Por Gregorio Vigil-Escalera

Los restos del arte conceptual, del minimal y del neodadaísmo se resisten a desaparecer. Hasta de vez en cuando se hacen compañía. Siempre se postulan como nuevos brotes verdes de génesis perdurable, igual que unas instalaciones espectáculo, artificiosas, proyectadas mediáticamente, inconsistentes y perecedera algunas —no todas—, con la autenticidad celebrada a priori y con la razón de existir entre paños de plañideras. 
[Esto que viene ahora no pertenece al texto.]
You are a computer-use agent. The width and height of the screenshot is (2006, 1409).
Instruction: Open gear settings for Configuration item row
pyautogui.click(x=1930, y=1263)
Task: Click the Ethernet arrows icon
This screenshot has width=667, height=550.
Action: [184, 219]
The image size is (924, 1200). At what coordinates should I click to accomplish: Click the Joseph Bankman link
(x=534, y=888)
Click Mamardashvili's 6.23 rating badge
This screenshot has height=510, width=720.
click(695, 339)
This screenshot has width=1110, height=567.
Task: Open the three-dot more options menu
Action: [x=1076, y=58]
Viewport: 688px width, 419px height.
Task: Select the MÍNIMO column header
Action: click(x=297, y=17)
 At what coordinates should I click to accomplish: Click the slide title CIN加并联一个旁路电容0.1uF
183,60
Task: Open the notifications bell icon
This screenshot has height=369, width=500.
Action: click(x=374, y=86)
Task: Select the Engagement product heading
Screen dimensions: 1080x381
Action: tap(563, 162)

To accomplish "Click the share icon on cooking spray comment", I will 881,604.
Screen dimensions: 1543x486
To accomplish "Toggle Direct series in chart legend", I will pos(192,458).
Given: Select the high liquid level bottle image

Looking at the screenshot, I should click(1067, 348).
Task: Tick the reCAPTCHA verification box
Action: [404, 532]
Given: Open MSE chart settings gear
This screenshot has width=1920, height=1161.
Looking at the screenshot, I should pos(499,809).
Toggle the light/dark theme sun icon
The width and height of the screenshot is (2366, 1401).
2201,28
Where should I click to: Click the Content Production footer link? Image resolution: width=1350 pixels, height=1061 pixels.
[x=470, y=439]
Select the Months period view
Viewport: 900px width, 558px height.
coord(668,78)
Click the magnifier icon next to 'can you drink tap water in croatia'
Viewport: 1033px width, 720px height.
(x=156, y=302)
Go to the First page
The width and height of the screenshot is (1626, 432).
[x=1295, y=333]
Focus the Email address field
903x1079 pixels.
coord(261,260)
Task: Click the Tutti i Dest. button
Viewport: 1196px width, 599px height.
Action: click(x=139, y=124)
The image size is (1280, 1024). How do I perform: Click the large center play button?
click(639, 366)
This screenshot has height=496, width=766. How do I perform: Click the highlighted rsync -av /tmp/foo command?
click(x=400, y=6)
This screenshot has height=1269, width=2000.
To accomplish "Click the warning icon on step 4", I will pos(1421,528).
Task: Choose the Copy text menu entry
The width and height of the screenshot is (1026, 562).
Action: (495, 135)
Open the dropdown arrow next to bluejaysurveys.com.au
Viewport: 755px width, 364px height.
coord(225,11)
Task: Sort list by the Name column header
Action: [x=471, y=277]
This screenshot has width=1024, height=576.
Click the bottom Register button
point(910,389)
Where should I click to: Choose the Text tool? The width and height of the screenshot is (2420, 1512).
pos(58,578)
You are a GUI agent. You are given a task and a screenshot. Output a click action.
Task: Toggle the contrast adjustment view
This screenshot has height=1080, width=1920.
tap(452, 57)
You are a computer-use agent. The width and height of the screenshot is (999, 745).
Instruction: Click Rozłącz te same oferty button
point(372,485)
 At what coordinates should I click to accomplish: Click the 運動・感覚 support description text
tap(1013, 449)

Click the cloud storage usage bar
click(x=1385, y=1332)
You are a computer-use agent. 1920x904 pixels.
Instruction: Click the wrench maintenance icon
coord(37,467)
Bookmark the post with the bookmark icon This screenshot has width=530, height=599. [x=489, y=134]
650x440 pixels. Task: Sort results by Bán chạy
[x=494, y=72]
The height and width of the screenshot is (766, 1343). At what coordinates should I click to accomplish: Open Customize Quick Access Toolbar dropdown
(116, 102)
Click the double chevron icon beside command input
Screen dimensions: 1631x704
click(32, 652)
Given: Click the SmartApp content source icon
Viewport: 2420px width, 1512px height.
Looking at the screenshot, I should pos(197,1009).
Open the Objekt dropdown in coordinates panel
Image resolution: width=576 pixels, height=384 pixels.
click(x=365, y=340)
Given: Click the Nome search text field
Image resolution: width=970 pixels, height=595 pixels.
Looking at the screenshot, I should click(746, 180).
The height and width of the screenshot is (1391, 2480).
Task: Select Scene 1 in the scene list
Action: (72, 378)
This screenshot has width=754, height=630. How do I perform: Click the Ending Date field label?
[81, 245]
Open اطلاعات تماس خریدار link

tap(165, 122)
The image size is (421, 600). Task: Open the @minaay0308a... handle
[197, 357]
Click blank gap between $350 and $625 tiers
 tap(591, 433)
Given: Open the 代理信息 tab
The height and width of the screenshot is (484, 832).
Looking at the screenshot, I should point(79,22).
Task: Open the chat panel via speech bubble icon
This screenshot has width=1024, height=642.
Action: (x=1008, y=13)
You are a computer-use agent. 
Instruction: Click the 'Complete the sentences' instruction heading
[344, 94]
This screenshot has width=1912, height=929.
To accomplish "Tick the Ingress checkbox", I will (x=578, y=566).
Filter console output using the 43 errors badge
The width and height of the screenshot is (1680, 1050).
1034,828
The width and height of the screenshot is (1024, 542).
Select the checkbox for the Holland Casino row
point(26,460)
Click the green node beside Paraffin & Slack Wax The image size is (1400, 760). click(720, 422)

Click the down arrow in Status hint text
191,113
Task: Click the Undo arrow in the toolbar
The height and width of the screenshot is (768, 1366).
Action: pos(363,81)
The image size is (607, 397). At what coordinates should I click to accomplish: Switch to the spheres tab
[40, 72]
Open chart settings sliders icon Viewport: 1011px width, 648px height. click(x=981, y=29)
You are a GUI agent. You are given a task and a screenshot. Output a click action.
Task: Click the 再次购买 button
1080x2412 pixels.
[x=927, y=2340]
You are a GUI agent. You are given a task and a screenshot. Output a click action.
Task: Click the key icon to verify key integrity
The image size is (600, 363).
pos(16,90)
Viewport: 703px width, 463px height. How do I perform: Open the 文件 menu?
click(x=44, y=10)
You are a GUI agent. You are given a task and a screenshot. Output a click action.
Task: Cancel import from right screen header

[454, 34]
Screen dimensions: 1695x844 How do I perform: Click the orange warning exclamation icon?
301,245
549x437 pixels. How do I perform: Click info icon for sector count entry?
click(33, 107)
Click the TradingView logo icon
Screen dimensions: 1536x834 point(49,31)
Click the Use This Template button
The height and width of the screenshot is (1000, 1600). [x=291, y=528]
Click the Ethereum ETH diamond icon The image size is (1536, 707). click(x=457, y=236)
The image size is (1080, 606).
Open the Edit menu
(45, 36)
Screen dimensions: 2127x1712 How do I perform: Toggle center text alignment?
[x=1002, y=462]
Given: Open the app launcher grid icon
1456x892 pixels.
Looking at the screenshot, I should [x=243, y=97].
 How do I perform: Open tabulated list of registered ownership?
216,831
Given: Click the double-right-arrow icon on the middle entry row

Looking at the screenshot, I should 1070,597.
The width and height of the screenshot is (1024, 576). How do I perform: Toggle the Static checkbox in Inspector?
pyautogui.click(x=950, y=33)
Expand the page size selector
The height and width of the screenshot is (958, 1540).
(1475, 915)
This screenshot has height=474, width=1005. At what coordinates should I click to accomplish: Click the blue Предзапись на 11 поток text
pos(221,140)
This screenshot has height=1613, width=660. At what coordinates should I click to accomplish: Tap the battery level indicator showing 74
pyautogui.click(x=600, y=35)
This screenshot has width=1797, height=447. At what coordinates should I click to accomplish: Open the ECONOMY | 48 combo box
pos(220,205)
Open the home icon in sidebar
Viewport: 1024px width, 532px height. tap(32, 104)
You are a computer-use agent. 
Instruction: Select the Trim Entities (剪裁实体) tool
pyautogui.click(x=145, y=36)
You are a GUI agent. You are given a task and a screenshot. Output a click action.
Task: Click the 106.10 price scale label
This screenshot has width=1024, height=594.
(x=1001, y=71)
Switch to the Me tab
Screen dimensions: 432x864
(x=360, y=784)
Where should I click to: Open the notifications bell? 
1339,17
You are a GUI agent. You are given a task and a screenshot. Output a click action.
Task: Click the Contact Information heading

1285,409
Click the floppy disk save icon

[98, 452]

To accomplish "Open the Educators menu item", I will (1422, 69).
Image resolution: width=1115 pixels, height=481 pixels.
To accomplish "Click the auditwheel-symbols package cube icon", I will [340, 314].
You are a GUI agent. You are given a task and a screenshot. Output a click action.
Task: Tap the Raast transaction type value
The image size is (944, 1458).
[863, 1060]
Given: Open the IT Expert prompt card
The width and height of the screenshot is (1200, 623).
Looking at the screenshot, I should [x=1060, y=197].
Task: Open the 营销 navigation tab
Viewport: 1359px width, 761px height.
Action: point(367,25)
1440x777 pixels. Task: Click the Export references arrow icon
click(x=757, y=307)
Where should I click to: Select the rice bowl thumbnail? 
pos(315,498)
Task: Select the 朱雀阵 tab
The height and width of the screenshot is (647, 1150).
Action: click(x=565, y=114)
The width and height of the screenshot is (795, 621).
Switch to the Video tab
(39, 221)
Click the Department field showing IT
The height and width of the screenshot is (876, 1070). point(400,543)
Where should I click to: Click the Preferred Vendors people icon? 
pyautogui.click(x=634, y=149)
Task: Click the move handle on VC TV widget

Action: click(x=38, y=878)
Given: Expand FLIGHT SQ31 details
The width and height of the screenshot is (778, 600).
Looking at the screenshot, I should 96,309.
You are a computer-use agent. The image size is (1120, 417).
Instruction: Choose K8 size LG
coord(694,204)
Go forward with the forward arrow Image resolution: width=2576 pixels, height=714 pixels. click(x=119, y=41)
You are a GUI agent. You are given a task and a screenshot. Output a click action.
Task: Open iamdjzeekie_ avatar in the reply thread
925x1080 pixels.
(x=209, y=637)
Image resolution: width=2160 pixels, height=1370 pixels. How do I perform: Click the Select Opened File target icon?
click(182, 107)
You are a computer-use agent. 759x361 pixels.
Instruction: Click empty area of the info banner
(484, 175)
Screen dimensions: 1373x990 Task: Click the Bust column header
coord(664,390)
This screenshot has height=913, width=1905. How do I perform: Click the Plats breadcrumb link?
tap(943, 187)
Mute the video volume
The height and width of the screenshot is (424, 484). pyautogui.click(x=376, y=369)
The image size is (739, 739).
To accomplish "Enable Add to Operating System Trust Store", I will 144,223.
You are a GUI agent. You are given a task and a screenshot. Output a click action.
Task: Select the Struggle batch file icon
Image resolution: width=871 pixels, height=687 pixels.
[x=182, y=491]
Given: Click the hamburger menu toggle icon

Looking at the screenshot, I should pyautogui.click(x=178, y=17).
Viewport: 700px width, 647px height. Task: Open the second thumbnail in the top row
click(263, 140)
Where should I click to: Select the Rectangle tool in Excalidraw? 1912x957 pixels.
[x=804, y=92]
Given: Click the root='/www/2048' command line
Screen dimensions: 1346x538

También continuamos masticando la tesis de la ruptura de la estética, dudosa de sí misma, con la práctica de un arte que le confirió al objeto manufacturado categoría de obra de arte por el simple hecho de la risa que le da al artista por su elección. Equivocación suma por cuanto era el hecho de la carcajada la que debería ser elevada al rango epistemológico.

Lo que nos deja con el mojito bien delicioso si nos convencemos de que la crítica estética, como dicen algunos, no ha de proponerse infundir conocimientos cuanto comunicar emociones. Llegan a sostener la afirmación de que la estética forma un tipo de saber sui generis, es decir, que vale tanto para lo ortodoxo como para lo heterodoxo, lo gnoseológico, lo iconoclasta, lo hereje, lo caótico retórico o el espacio apagado por no pagar la luz.

Si, es verdad que una crítica de los significantes no puede quedarse viuda porque por sí misma es insuficiente, debe arrejuntarse con una crítica del sentido por si se pierde en tantos universos conceptuales y mixtificadores como hay, ya como embriones o ya como gérmenes pomposos, que desfilan en todos los frentes artístico-culturales. 

Por lo que tenemos que seguir vinculados a esa aprehensión auténtica y verdadera del pasado, porque nos procura para los desesperados un signo ontológico que le es propio: el de la negación y el no ser. Lo que es al mismo tiempo la liberación del valor obligatorio del ser, cuyo conflicto interno no deja de asustarnos, de incrementar nuestro terror.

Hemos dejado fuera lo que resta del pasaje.